Pré-candidato do PSOL à Prefeitura, produtor cultural Técio Nunes diz em tom crítico que PT ajuda extrema-direita com estratégia eleitoral e pondera ações do prefeito Sarto

Gabriela de Palhano e Kelly Hekally

Terceiro entrevistado da Série Eleições 2024, do jornal O Estado, Técio Nunes é um dos nomes postos à corrida pela Prefeitura de Fortaleza. Estreante em pleitos, o produtor cultural é a aposta do Psol para fazer frente à disputa ao Paço Municipal e à Câmara Municipal de Fortaleza (CMFOR), que atualmente conta com dois mandatos do partido.

A missão é chegar a quatro. Na conversa com as jornalistas Gabriela de Palhano e Kelly Hekally, Técio se coloca como o candidato legitimamente da periferia e capaz de apresentar as reais demandas da população que mora nos bairros de menor Índice de Desenvolvimento Humano (IDH) da Capital.

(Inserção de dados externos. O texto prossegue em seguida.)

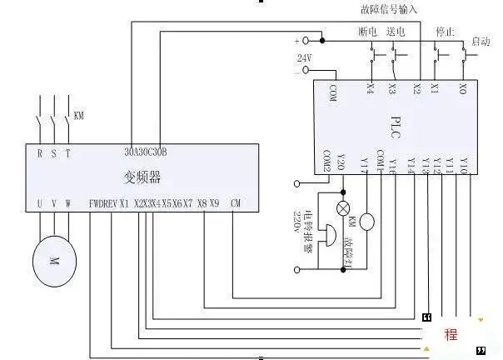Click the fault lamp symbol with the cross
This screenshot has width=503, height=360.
341,208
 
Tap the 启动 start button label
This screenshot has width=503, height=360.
481,41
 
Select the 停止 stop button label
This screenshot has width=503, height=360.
446,32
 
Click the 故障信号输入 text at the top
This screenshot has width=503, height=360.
389,9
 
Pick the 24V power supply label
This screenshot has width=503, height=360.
304,58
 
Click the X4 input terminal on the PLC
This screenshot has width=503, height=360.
370,88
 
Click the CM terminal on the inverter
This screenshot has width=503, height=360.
236,202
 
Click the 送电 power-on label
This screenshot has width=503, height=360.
396,32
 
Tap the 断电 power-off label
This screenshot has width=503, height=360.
368,32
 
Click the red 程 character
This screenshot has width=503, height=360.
451,335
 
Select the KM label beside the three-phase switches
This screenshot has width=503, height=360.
79,114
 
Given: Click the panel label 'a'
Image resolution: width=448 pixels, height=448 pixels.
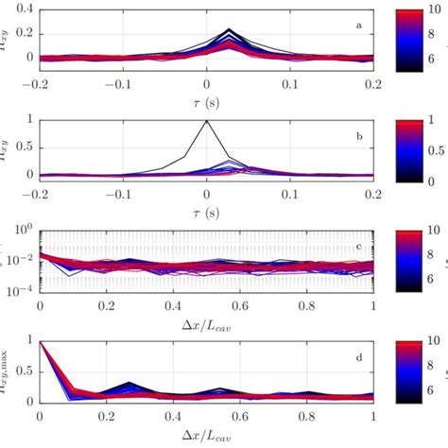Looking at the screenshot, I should [358, 24].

Durante o bate-papo, o pré-candidato critica a estratégia política do PT, a quem atribui ter optado por uma candidatura de centro, bem como o modelo de segurança pública do governador Elmano de Freitas (PT), investe em desfavor dos também pré-candidatos André Fernandes, deputado federal pelo PL-CE, Capitão Wagner (União Brasil), e Eduardo Girão, senador pelo Novo-CE.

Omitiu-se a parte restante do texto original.